[Dataset entries]
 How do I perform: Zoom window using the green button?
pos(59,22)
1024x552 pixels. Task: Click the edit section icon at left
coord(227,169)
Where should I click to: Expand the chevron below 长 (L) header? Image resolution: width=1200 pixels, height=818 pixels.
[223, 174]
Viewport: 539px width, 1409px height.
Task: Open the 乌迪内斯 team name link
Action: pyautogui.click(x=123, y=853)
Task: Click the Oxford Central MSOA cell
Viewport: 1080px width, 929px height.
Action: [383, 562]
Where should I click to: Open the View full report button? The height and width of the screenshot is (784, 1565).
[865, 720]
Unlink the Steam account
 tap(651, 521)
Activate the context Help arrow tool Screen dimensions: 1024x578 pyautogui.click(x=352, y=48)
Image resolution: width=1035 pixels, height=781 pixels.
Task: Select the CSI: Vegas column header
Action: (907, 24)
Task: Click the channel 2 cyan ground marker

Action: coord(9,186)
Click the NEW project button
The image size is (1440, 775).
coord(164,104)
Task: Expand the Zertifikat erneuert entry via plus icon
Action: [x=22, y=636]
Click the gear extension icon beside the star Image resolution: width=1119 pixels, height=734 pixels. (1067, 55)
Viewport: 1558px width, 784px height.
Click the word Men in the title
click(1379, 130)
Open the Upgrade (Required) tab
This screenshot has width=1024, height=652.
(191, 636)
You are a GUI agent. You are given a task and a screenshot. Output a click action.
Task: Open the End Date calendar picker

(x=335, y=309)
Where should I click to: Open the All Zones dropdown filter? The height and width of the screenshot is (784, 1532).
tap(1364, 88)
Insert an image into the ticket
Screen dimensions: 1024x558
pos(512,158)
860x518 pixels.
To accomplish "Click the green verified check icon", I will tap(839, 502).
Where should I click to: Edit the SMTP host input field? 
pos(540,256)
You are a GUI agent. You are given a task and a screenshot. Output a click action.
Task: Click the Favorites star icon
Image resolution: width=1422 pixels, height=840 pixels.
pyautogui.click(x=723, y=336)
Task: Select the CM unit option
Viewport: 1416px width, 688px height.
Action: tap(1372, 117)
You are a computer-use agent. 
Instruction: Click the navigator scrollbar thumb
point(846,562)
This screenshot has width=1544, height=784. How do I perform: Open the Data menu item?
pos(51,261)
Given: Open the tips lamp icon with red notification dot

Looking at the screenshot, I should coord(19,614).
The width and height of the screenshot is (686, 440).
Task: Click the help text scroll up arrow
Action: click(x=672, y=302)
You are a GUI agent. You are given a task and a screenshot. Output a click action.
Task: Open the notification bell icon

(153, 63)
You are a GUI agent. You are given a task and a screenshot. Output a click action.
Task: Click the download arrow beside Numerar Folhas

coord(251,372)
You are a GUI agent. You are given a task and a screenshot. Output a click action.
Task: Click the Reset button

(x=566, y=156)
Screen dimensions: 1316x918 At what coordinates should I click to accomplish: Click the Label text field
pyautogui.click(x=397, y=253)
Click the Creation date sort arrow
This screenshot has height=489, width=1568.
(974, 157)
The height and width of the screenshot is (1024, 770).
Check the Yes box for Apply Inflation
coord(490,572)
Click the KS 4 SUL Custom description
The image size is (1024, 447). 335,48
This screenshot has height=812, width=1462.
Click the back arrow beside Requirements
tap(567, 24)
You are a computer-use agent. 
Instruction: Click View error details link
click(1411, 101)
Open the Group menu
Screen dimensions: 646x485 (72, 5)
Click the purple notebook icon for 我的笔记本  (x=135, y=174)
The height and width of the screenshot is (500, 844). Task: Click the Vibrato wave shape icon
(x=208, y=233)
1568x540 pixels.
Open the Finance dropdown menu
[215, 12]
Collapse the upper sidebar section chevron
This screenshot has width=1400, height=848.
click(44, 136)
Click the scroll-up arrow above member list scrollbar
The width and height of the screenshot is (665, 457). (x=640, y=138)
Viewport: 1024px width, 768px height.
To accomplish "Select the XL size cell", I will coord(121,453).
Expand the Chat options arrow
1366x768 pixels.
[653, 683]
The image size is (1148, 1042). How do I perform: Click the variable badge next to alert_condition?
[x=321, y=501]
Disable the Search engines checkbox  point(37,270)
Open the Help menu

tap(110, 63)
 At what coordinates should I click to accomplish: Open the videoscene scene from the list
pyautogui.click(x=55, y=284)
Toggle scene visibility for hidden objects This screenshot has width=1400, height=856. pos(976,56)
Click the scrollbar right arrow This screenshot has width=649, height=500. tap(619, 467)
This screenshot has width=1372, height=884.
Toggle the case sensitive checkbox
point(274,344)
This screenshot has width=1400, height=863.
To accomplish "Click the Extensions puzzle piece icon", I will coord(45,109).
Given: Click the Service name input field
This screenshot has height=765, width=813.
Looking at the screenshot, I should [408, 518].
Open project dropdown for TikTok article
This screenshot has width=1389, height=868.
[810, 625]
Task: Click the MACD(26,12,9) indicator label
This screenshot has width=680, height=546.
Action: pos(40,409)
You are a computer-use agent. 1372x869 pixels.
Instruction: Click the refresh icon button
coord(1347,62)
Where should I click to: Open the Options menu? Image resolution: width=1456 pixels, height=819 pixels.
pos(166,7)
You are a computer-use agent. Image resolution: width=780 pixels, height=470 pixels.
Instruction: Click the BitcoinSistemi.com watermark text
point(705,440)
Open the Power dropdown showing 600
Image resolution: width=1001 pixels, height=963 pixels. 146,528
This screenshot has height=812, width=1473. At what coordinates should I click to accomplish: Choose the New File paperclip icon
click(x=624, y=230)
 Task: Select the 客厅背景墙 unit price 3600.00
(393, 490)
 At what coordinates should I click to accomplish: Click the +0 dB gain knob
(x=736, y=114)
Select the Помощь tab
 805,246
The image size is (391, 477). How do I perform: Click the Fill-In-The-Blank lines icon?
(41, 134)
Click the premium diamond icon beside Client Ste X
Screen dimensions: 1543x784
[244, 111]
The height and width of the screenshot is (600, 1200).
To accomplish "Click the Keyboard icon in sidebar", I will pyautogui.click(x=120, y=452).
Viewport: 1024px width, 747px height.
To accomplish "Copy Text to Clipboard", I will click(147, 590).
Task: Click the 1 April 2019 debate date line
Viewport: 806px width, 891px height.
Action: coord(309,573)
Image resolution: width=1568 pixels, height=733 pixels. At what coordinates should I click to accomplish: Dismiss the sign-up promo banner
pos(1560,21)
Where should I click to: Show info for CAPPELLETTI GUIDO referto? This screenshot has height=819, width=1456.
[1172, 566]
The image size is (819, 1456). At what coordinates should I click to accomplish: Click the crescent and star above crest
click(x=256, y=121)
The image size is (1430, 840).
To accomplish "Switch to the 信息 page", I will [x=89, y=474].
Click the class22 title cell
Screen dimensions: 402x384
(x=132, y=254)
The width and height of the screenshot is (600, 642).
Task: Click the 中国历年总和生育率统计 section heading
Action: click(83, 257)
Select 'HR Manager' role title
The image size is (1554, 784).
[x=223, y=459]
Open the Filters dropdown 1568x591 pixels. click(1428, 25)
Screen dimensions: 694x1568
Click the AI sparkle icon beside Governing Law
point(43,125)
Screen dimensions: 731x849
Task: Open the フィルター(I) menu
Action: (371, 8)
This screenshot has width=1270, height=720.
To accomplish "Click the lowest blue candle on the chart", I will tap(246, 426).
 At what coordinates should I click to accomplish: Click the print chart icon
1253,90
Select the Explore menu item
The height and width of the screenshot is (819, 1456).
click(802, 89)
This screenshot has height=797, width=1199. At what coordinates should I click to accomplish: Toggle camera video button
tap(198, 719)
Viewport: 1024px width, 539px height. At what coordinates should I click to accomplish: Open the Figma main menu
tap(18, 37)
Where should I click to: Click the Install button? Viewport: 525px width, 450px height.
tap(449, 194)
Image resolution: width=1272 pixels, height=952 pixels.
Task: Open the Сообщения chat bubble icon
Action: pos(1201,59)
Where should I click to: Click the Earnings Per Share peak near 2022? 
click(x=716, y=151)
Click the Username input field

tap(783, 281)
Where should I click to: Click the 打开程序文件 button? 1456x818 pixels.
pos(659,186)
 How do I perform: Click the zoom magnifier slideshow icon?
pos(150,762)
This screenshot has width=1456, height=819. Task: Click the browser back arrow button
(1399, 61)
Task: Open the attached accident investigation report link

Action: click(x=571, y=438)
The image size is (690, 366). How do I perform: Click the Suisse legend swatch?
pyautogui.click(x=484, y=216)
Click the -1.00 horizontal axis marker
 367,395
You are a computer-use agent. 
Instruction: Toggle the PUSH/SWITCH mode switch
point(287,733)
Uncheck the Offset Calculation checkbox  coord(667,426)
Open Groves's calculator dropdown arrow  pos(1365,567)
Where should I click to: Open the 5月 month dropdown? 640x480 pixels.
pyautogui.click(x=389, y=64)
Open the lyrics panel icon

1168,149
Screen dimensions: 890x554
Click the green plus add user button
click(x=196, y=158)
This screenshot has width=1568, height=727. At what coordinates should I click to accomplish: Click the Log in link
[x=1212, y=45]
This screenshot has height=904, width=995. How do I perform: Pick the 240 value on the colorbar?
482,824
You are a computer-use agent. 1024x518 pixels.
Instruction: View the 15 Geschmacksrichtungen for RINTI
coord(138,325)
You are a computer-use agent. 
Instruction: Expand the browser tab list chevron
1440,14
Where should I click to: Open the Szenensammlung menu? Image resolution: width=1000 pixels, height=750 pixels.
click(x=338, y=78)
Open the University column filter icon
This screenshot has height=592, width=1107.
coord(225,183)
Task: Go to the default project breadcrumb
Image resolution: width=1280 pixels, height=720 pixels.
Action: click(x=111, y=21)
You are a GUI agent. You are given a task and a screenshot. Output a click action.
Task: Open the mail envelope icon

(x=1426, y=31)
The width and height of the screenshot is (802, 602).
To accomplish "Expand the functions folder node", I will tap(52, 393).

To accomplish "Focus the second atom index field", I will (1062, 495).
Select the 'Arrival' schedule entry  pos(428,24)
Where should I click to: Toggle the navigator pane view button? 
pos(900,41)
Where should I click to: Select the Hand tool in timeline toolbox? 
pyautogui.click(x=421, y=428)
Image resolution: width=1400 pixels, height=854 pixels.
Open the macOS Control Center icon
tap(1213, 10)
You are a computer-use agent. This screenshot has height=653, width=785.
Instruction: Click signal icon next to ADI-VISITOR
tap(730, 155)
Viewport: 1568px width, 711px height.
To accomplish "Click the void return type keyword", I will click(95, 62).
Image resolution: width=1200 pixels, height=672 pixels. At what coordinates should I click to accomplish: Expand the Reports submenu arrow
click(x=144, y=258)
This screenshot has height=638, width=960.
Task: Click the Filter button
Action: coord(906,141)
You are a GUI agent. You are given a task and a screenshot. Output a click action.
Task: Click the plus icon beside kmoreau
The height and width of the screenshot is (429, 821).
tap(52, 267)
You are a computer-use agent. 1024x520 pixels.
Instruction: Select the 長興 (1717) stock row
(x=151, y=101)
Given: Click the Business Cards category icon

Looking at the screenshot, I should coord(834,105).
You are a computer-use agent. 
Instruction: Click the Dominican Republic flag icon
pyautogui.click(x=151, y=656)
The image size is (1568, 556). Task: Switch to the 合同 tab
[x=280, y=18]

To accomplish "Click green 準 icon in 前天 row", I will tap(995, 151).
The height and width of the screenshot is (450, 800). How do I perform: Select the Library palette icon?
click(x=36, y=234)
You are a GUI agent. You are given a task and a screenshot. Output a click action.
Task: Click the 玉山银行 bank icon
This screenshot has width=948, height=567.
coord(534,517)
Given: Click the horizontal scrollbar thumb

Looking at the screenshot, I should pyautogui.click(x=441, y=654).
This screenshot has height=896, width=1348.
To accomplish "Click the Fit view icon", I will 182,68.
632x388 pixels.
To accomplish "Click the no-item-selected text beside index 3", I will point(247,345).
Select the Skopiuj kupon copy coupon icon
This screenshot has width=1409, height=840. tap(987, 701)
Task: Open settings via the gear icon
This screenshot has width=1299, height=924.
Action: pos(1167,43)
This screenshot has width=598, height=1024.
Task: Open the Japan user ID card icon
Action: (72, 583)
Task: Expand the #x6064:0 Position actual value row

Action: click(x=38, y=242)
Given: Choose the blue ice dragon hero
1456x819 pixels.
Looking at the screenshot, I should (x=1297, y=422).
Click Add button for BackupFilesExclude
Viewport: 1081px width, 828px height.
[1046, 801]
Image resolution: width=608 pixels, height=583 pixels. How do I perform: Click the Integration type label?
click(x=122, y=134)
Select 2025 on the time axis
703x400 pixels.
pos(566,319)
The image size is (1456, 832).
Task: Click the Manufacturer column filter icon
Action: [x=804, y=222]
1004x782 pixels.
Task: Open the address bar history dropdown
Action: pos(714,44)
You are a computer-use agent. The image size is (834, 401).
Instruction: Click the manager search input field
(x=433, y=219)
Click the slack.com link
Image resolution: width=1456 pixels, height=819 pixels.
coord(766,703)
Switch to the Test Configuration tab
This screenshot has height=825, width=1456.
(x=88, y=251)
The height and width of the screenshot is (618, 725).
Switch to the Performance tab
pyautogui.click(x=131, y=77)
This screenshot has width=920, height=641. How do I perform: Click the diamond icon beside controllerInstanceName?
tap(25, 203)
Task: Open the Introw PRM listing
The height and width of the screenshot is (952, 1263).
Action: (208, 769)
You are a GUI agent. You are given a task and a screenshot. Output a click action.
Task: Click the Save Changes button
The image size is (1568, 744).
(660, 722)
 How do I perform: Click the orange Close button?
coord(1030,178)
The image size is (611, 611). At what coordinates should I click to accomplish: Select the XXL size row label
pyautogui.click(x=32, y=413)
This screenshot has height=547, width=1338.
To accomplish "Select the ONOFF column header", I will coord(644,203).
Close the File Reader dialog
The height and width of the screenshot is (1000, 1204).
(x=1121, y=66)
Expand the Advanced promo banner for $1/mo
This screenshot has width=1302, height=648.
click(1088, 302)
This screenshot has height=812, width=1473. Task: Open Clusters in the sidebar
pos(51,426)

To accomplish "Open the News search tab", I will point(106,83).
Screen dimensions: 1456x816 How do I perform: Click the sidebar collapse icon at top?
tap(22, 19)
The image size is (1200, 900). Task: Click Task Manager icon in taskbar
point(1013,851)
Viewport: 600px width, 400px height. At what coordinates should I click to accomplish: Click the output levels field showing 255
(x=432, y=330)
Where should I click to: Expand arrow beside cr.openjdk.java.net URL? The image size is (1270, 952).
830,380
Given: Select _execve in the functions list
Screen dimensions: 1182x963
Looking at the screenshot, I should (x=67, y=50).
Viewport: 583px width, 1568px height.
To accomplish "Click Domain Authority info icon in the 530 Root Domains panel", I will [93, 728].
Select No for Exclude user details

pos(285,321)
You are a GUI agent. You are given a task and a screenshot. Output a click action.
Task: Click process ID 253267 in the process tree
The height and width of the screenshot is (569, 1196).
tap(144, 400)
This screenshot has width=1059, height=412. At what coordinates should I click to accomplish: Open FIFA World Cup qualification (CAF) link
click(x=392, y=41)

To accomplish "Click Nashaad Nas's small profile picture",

→ **Work to be completed**
Could you extract the stretch of the data above from the line containing "will (1062, 495)." through the line containing "coord(534,517)", reproducing every line in it word for word?

→ **Output of the task**
To accomplish "Focus the second atom index field", I will (1062, 495).
Select the 'Arrival' schedule entry  pos(428,24)
Where should I click to: Toggle the navigator pane view button? 
pos(900,41)
Where should I click to: Select the Hand tool in timeline toolbox? 
pyautogui.click(x=421, y=428)
Image resolution: width=1400 pixels, height=854 pixels.
Open the macOS Control Center icon
tap(1213, 10)
You are a computer-use agent. This screenshot has height=653, width=785.
Instruction: Click signal icon next to ADI-VISITOR
tap(730, 155)
Viewport: 1568px width, 711px height.
To accomplish "Click the void return type keyword", I will click(95, 62).
Image resolution: width=1200 pixels, height=672 pixels. At what coordinates should I click to accomplish: Expand the Reports submenu arrow
click(x=144, y=258)
This screenshot has height=638, width=960.
Task: Click the Filter button
Action: coord(906,141)
You are a GUI agent. You are given a task and a screenshot. Output a click action.
Task: Click the plus icon beside kmoreau
The height and width of the screenshot is (429, 821).
tap(52, 267)
You are a computer-use agent. 1024x520 pixels.
Instruction: Select the 長興 (1717) stock row
(x=151, y=101)
Given: Click the Business Cards category icon

Looking at the screenshot, I should coord(834,105).
You are a computer-use agent. 
Instruction: Click the Dominican Republic flag icon
pyautogui.click(x=151, y=656)
The image size is (1568, 556). Task: Switch to the 合同 tab
[x=280, y=18]

To accomplish "Click green 準 icon in 前天 row", I will tap(995, 151).
The height and width of the screenshot is (450, 800). How do I perform: Select the Library palette icon?
click(x=36, y=234)
You are a GUI agent. You are given a task and a screenshot. Output a click action.
Task: Click the 玉山银行 bank icon
This screenshot has width=948, height=567.
coord(534,517)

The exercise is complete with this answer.